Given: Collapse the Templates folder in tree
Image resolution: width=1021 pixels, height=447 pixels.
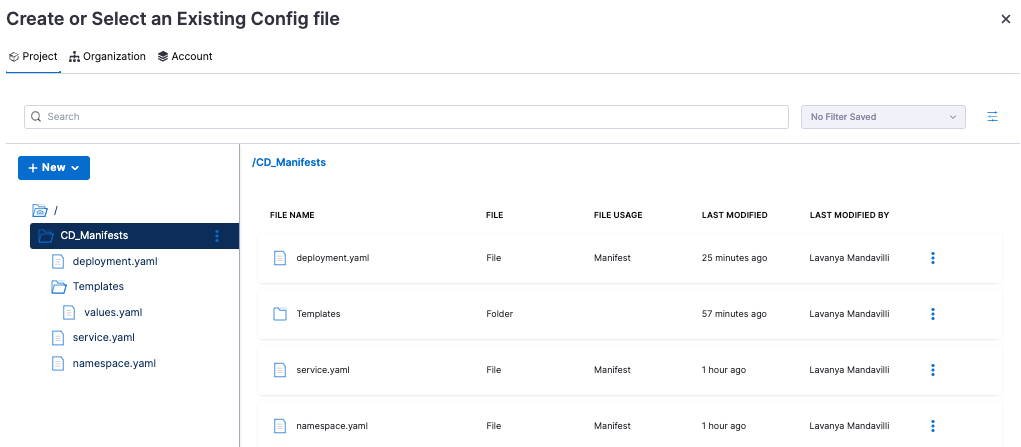Looking at the screenshot, I should coord(59,287).
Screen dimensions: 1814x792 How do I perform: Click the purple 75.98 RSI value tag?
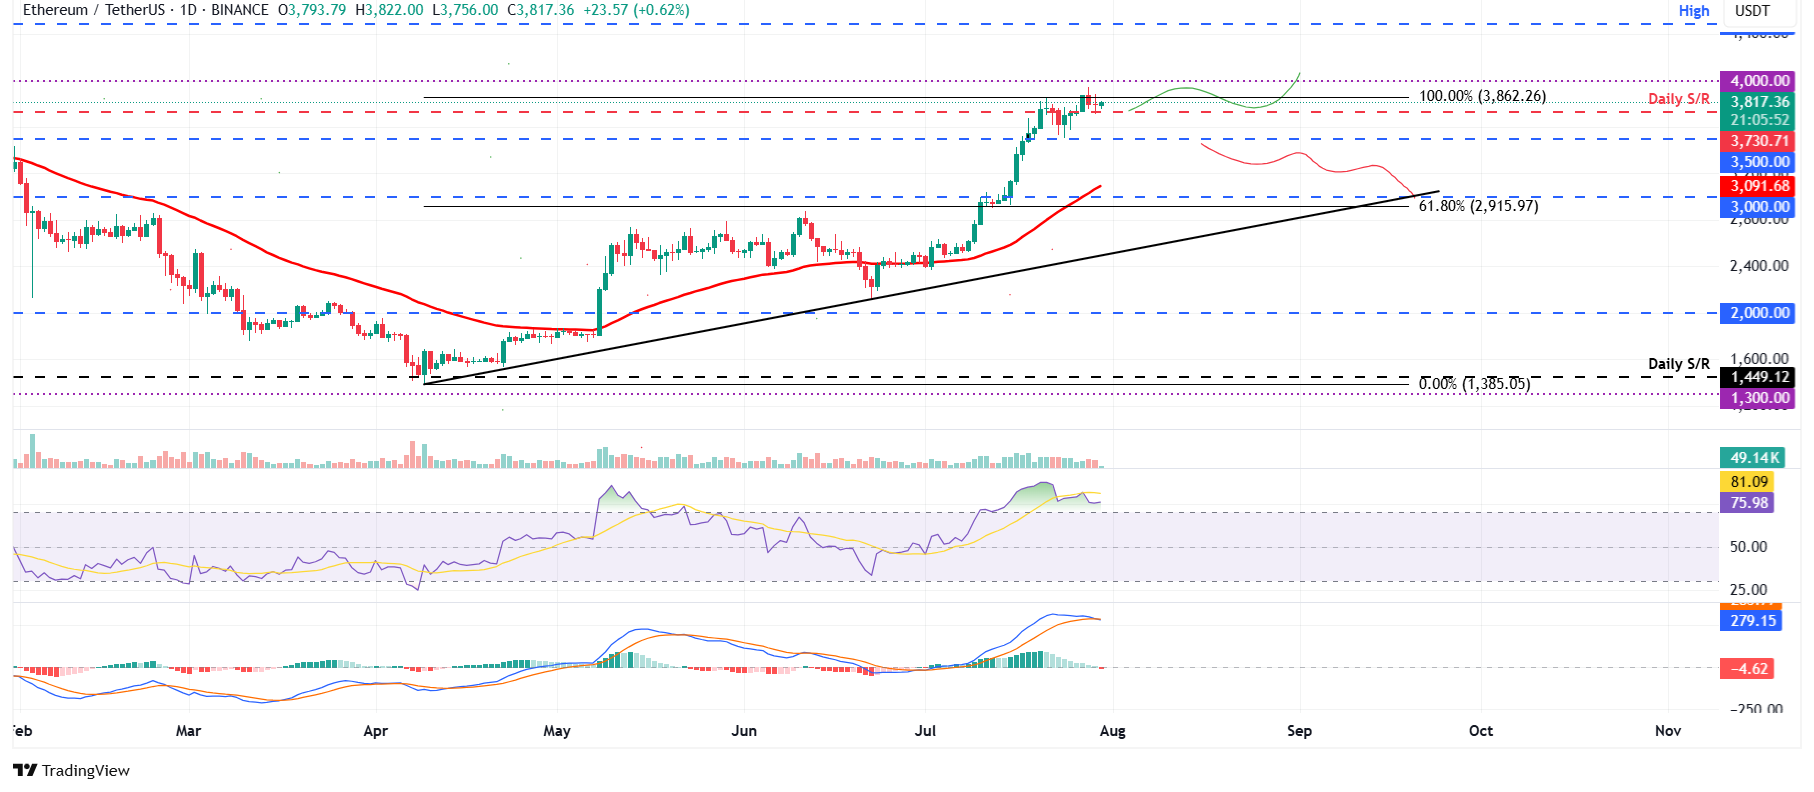click(1748, 503)
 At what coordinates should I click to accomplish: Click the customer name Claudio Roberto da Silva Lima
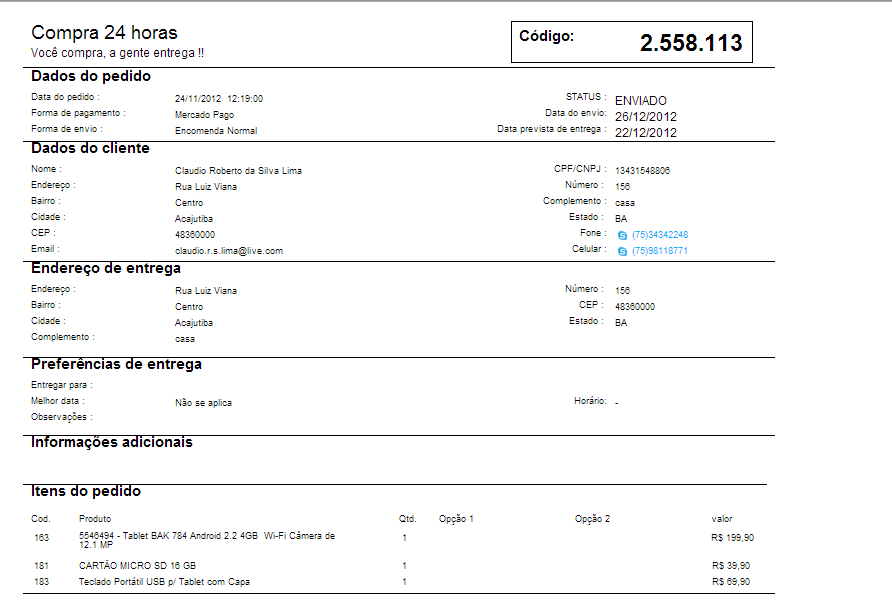tap(238, 171)
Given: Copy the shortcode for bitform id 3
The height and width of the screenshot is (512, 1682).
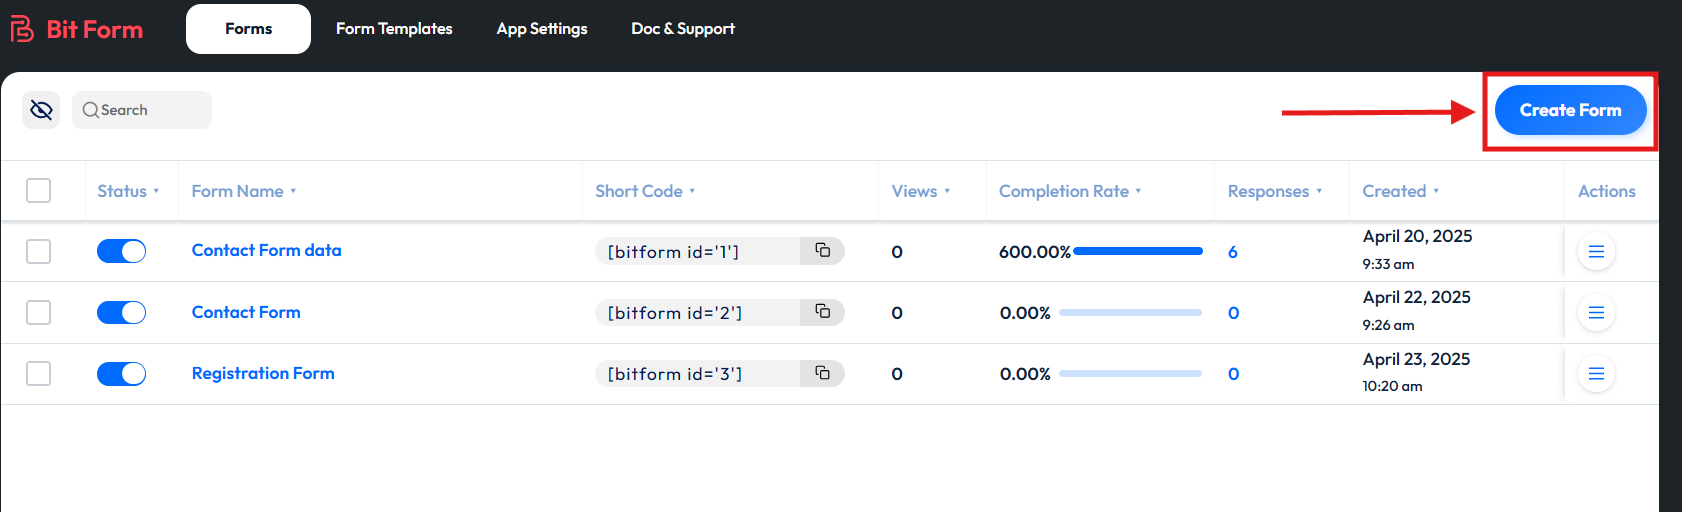Looking at the screenshot, I should [x=822, y=373].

-------------------------

From the line that includes "Given: Copy the shortcode for bitform id 3" on down to the last line of the entries above, set down each line exactly, leaving out the pictures.

Given: Copy the shortcode for bitform id 3
The height and width of the screenshot is (512, 1682).
Looking at the screenshot, I should [x=822, y=373].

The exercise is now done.